- **Data in this exercise**:
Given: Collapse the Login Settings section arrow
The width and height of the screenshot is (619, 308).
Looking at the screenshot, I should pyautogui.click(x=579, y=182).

* * *

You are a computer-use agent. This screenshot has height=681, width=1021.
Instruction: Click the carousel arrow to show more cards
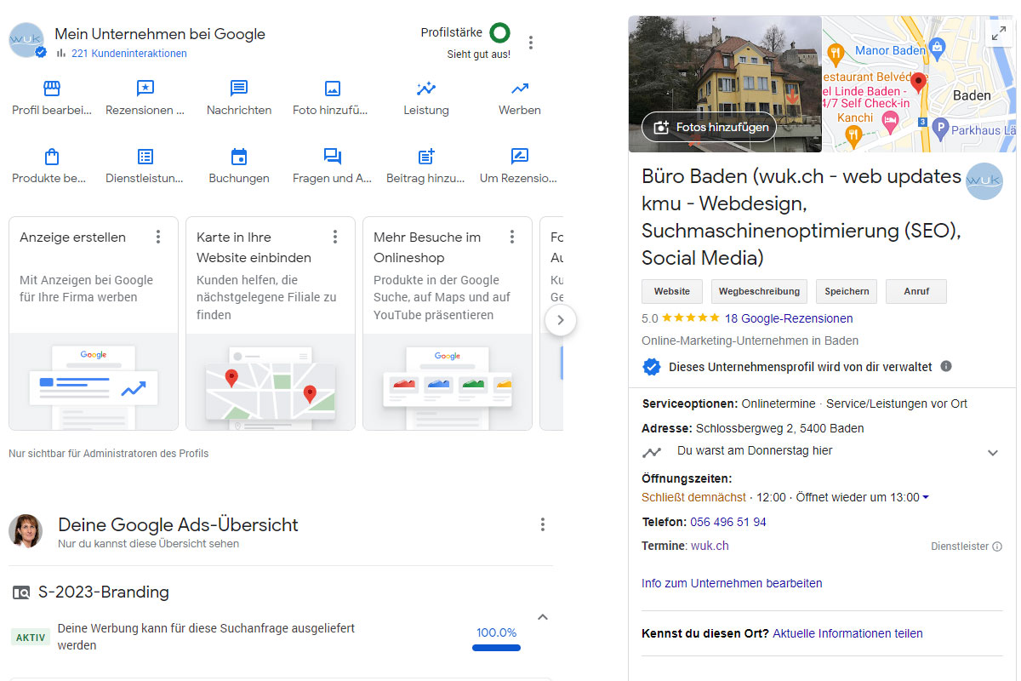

- **Task statement**: Rename "Login Settings" to "Display Settings" in the lines beginning with the one that contains "Given: Collapse the" and continuing through the one that contains "Looking at the", and reproduce those lines with nothing else altered.

- **The result**:
Given: Collapse the Display Settings section arrow
The width and height of the screenshot is (619, 308).
Looking at the screenshot, I should pyautogui.click(x=579, y=182).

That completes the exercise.